New Government guidance says people with diabetes can now check their glucose (blood sugar) levels using flash glucose monitoring and continuous glucose monitoring as an alternative to finger-prick testing while driving cars and motorcycles.
A continuous glucose monitor is a small device worn just under the skin. It measures glucose (sugar) levels continuously throughout the day and night and lets the user see trends in levels – alerting them to highs and lows.
A flash glucose monitor is a small sensor worn on the skin. Called Flash for short, it records glucose levels continuously throughout the day and results can be accessed by scanning the sensor at any time.
People with diabetes driving cars and motorcycles had to monitor their blood sugar levels during driving because having ‘hypos’ – episodes of hypoglycaemia caused by low blood sugar – can impair the ability to drive safely. A severe hypo means the assistance of another person is needed.
Nikki Joule, Policy Manager at Diabetes UK, said: “Diabetes UK has been campaigning for the use of these technologies which make people’s lives easier and improve their ability to monitor their blood glucose levels day-to-day, including while driving.”

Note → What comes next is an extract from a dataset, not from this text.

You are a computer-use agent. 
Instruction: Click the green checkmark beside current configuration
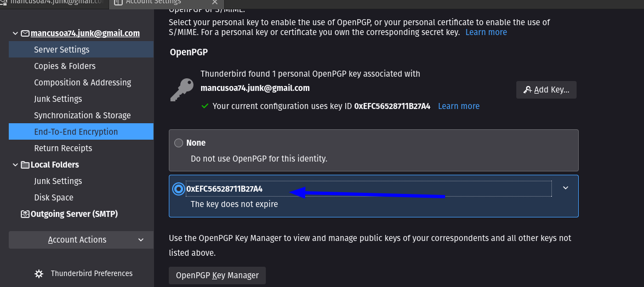tap(204, 106)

It is important to point out that these new guidelines on glucose testing apply only to car and motorcycle drivers who treat their diabetes with insulin. The requirements for glucose testing for bus and lorry drivers remain the same (finger prick blood reading). In addition, drivers using flash or continuous glucose monitoring must still confirm their blood glucose level with a finger prick test if:
- Their glucose level is 4.0 mmol/L or below
- They experience symptoms of hypoglycaemia
The glucose monitoring system gives a reading that is not consistent with the symptoms they are experiencing (for example, they feel the symptoms of hypoglycaemia but the reading does not indicate this)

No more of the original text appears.